Beginning with the line below that contains "Where should I click to: Click the 0.8" and ending with the line that contains "The image size is (622, 622).", retype every line exactly. Pictures are not copied.

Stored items
---+---

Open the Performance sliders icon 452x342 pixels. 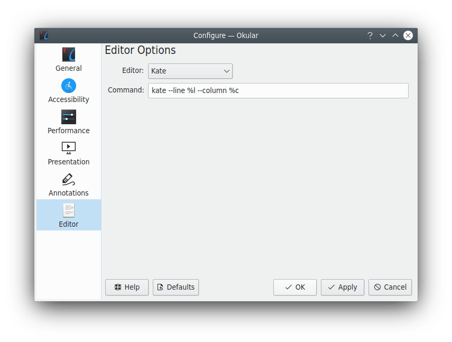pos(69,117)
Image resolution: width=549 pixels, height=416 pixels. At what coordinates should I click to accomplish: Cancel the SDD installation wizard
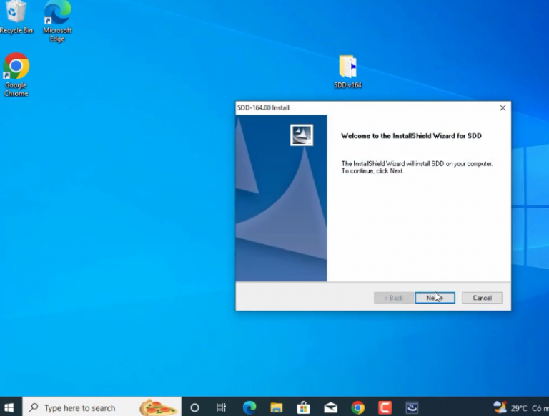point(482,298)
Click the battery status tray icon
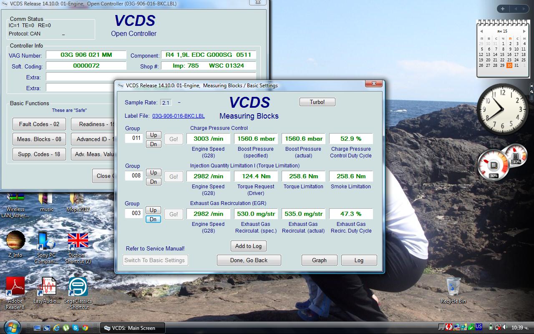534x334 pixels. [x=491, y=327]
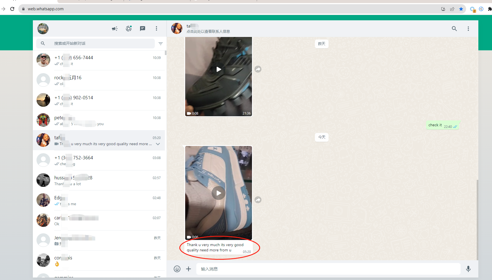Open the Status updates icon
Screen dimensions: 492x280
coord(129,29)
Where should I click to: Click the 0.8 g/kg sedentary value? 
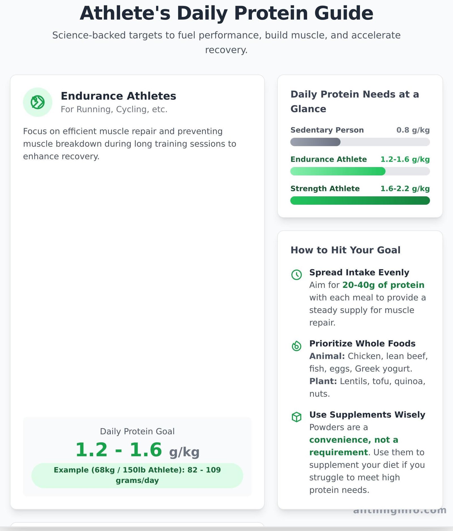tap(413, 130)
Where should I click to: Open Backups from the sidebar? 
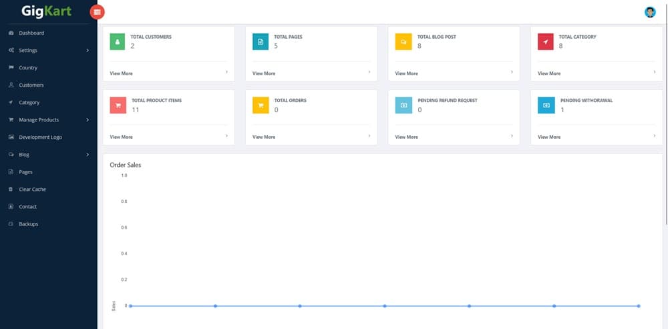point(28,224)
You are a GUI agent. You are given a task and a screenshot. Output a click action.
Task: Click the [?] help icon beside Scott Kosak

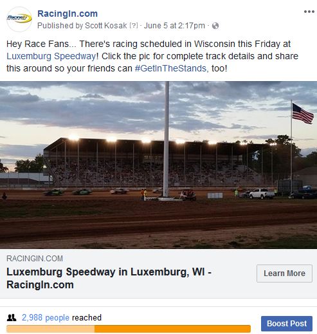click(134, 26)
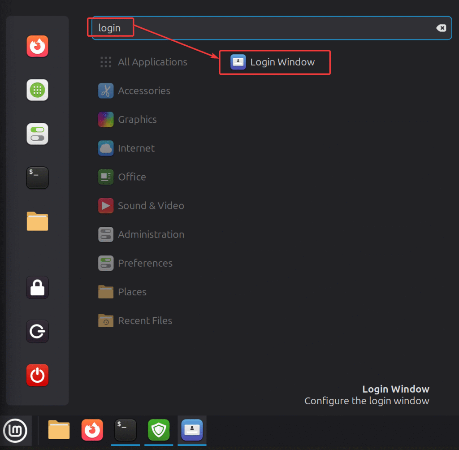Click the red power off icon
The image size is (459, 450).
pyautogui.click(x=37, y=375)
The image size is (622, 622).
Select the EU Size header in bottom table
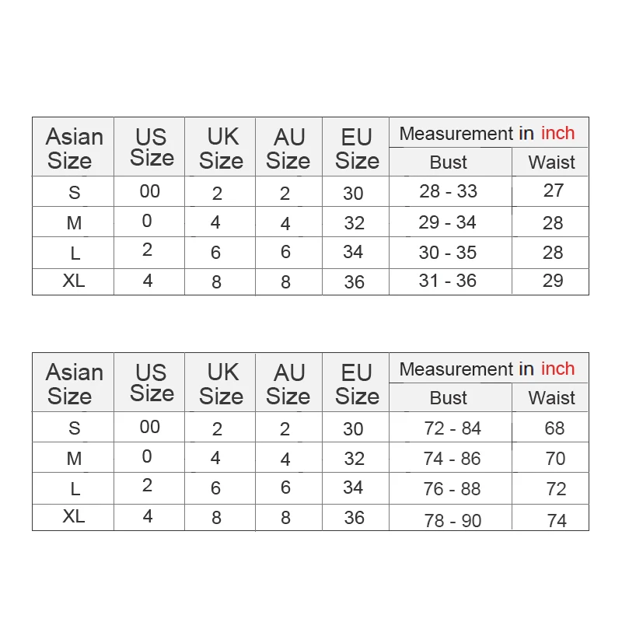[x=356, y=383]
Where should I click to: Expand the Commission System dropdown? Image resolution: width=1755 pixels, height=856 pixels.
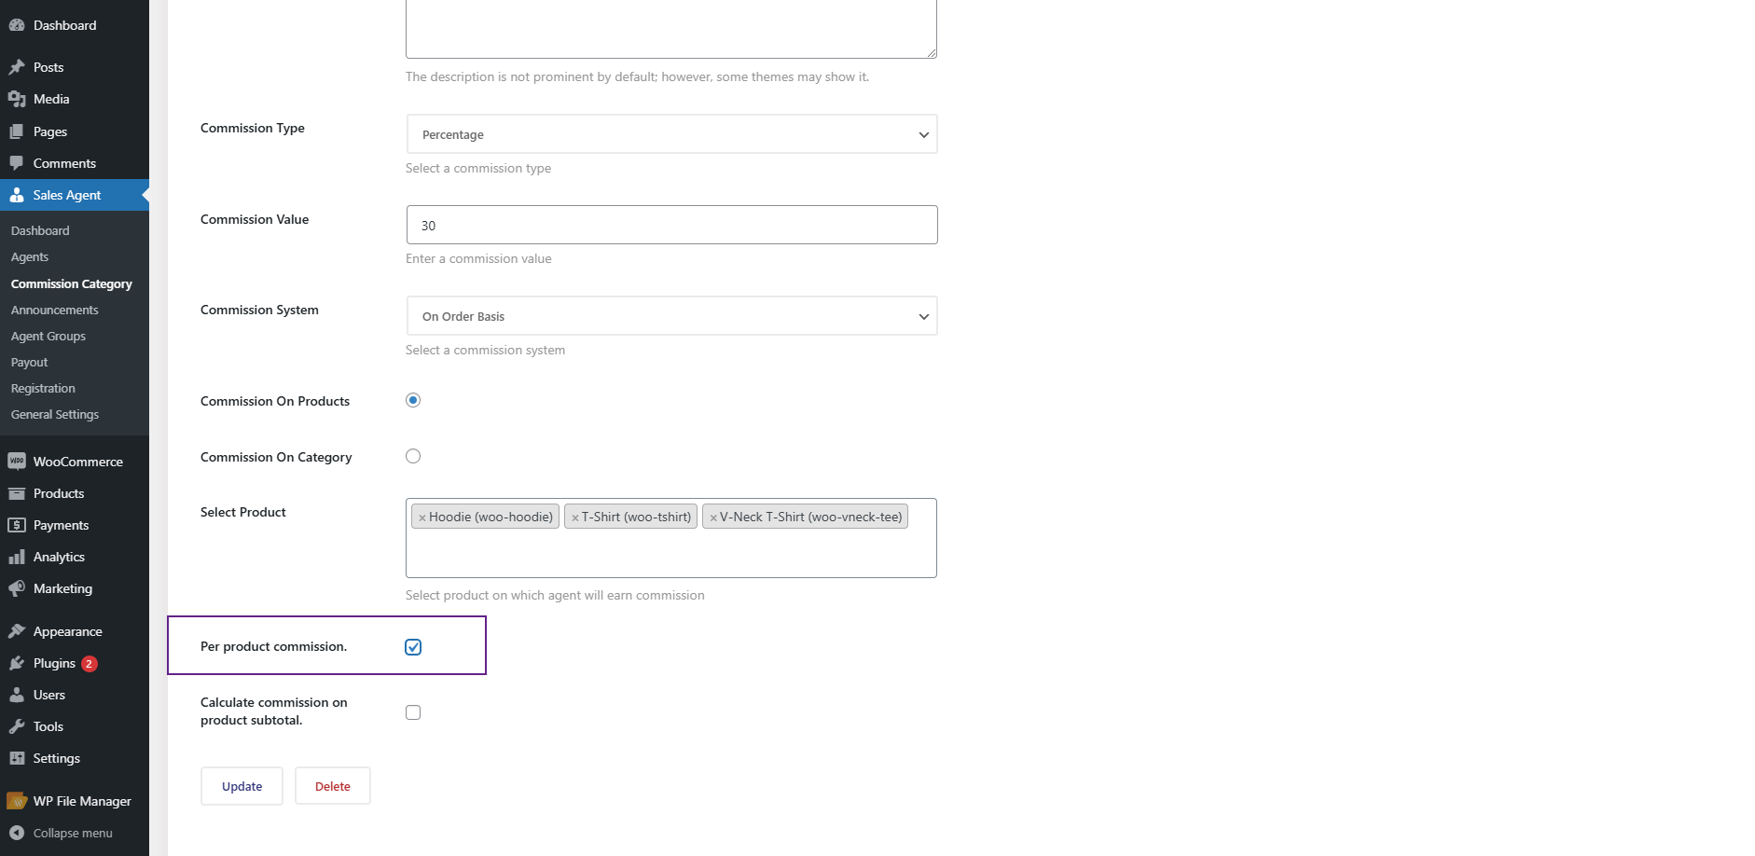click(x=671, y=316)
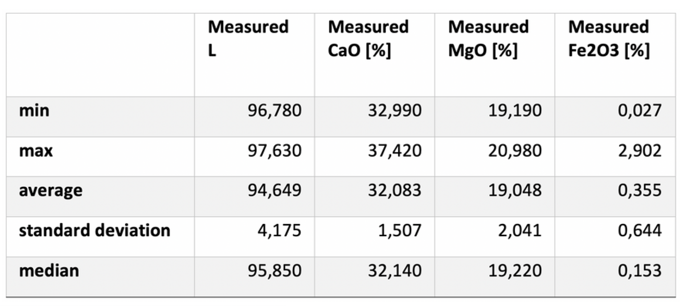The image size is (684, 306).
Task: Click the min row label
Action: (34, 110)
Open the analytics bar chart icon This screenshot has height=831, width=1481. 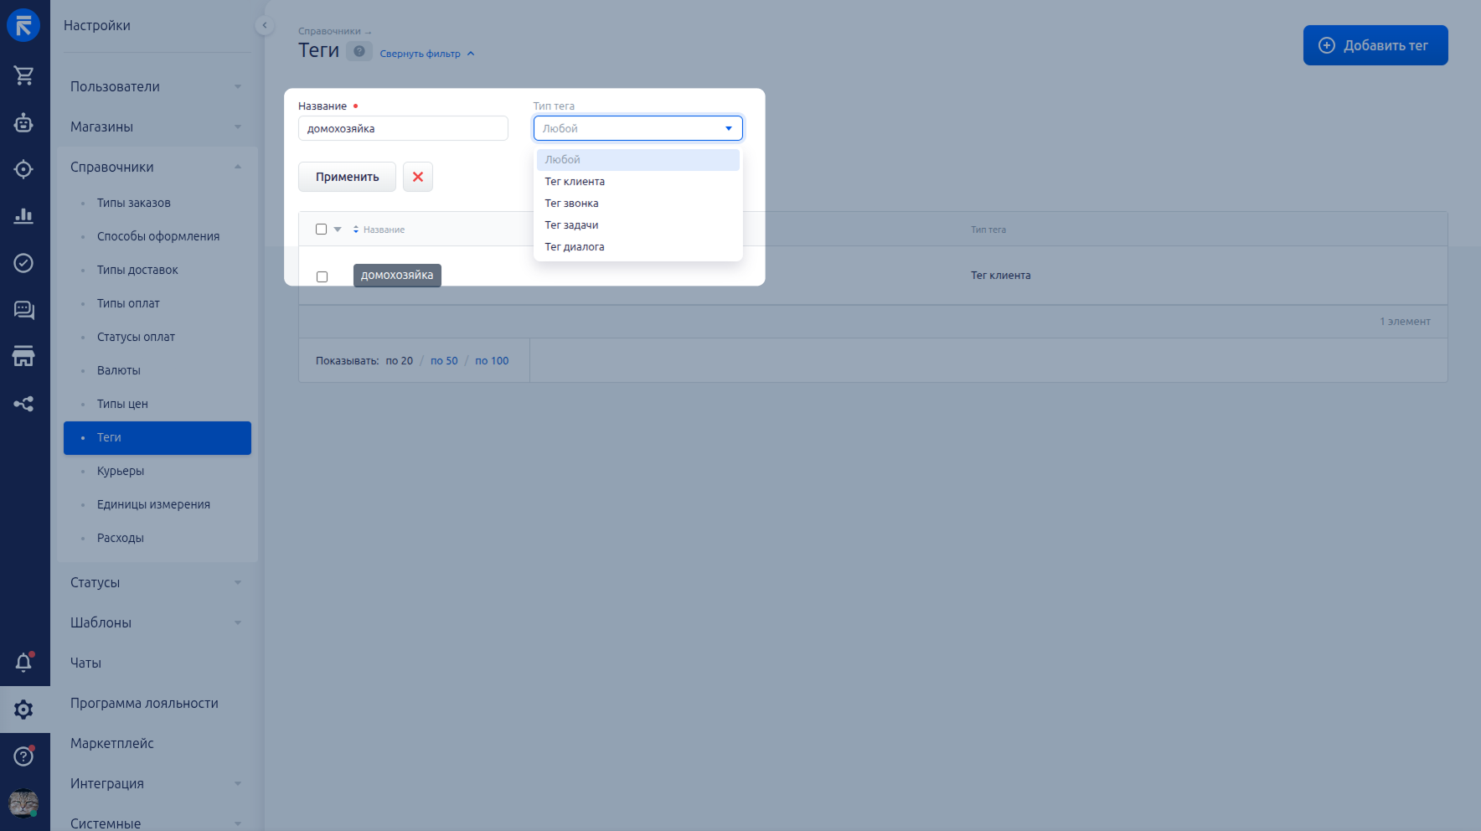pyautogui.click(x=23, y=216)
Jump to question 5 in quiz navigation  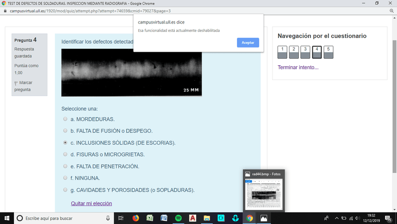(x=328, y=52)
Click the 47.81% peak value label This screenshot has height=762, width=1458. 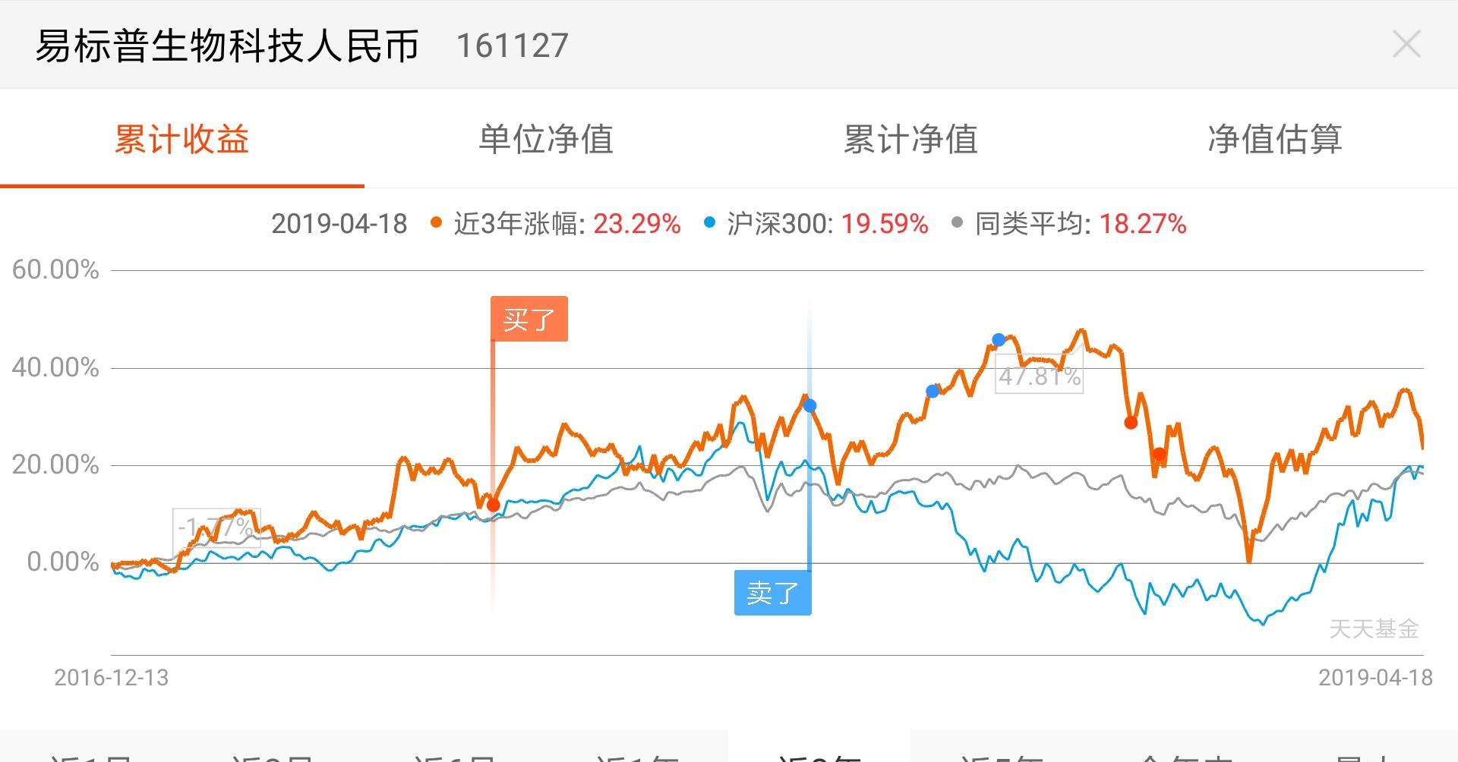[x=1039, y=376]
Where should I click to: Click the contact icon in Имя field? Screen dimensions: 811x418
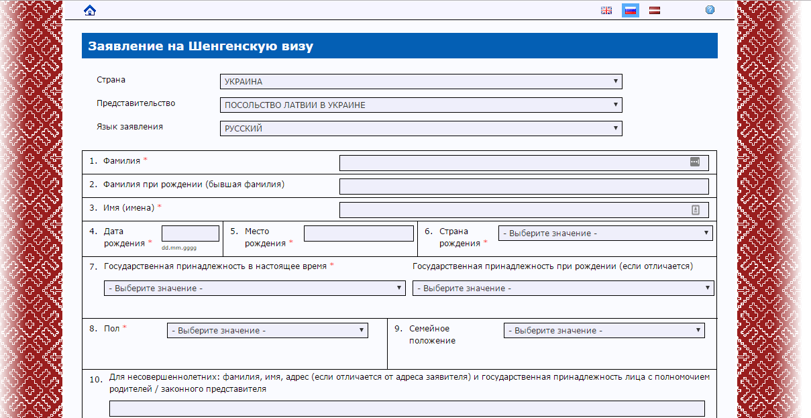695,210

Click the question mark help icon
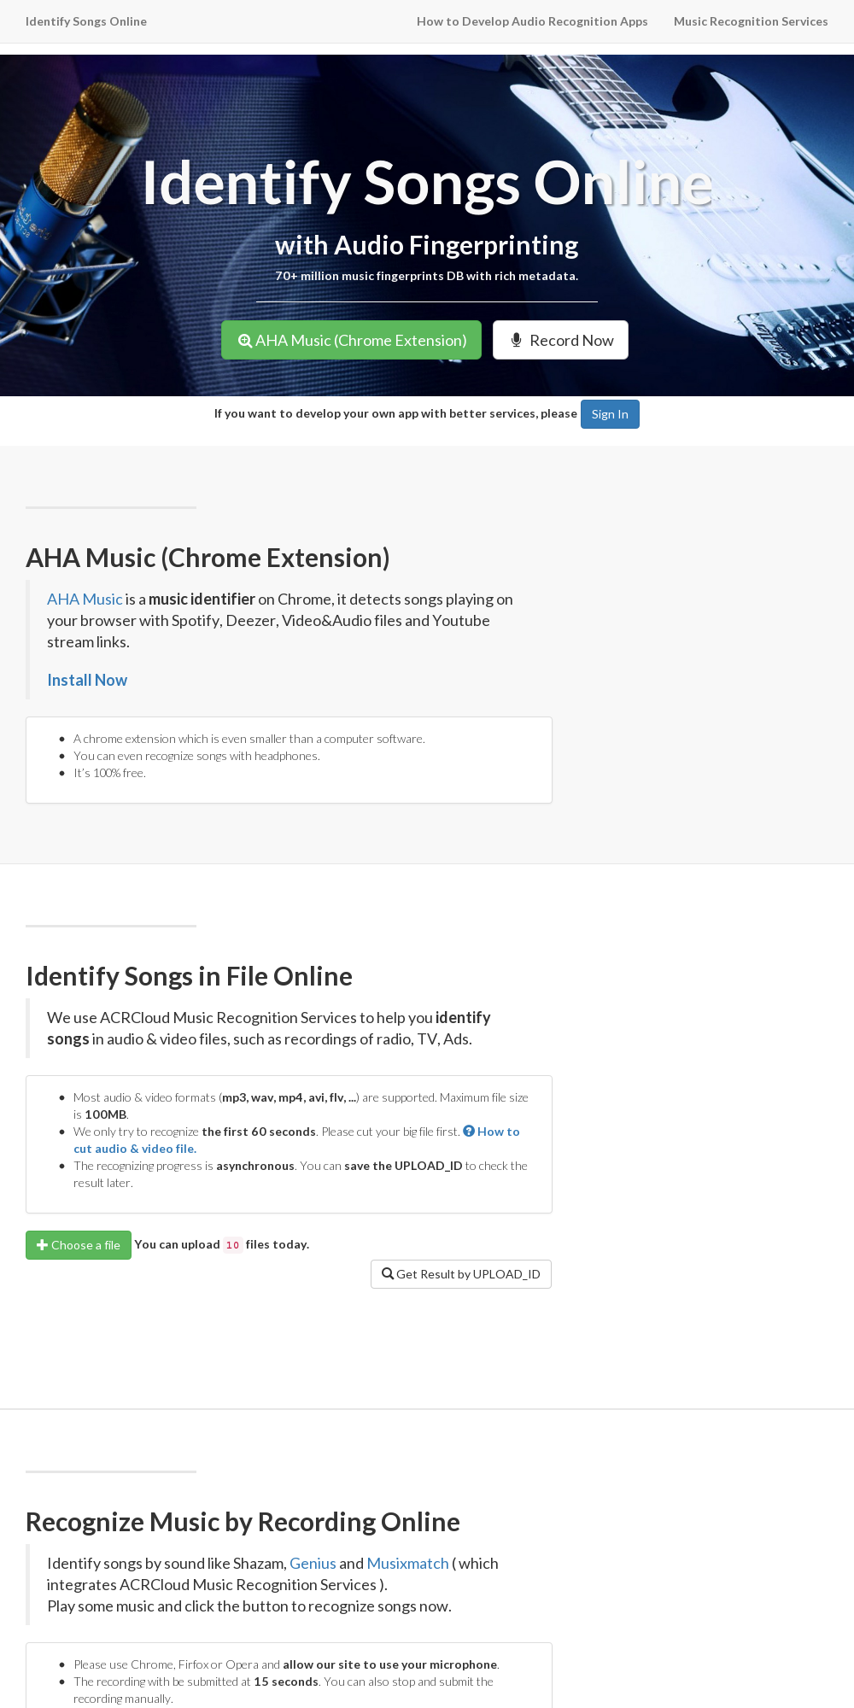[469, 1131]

---+---

> [Response to the exercise]:
Where should I click to: Click the 0.8 g/kg sedentary value? 
tap(413, 130)
Where should I click to: Open Backups from the sidebar? 
point(28,224)
You are a GUI agent. You are given a task and a screenshot. Output a click action.
Task: Click the [?] help icon beside Scott Kosak

click(134, 26)
Click the red power off icon
The image size is (459, 450).
pyautogui.click(x=37, y=375)
The image size is (622, 622).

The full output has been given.